Going to church every Sunday and attending Sunday School and Making new friends at my church.

I did so much that I can’t remember them all! Ha ha ha



March 14, 2008 Totally fulfilliing and new Experience for March!! 21 months ago

In the evening of March 14, I meet my dearheart’s youngest son, T. Something had come up and he was wondering if I could babysit for him. I told him that I would love to. .since he had to pick up his son earlier then normal and he had plans to go out with the guys.

I was very nervous, yet T. was so cute and friendly. He is only 5 years old and I could tell that he loved his brother, P. by the way they were playing.

After my dearheart left, I busied myself washing dishes and cleaning the kitchen because I was bored while his children played upstairs before bed. Once in a while I would hear a “Thump” and I turned down the TV (I was listening to Christian music) and went to the stairs and listened to them play and laugh out loud. It was such a blessing to hear that kind of happiness.

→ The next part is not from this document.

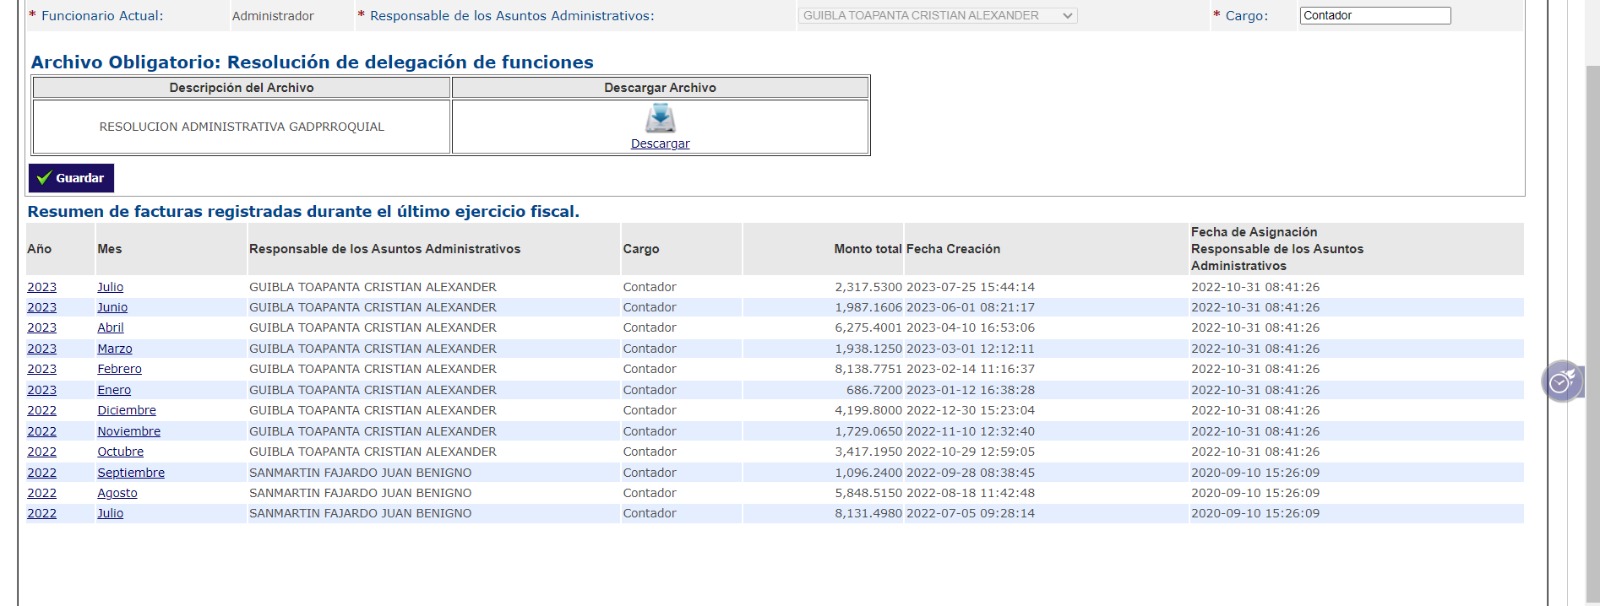
Task: Open the Julio 2023 month link
Action: 110,287
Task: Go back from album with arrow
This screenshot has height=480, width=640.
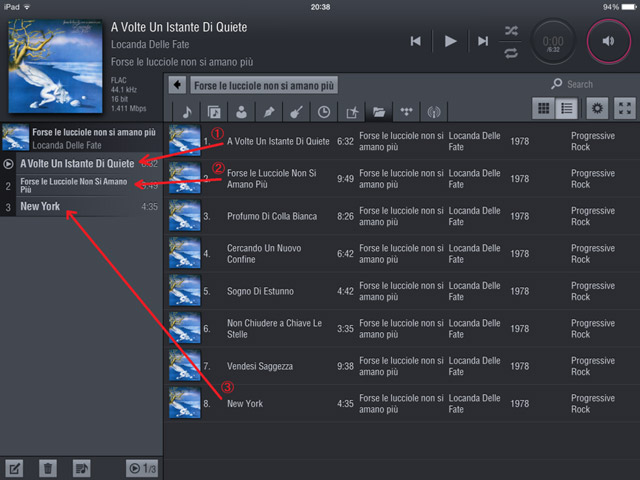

When 10:00 came around, I didn’t have to tell them to go to bed. They just did. Still laughing, but my dearheart’s oldest son told me that they were going to bed and I went up and checked on them. Their room was clean and everything! They are such good boys.

After I finished in the kitchen, I sat down in the living room and tried to watch TV while crocheting a blanket. It was a bit lonely and it got a little cold as well. I went upstairs to check to make sure that they were covered up. I looked in and could see that they were bundled up well, sleeping next to each other. It was a lovely site. I wish they were uncovered a bit so I could have covered them up a bit.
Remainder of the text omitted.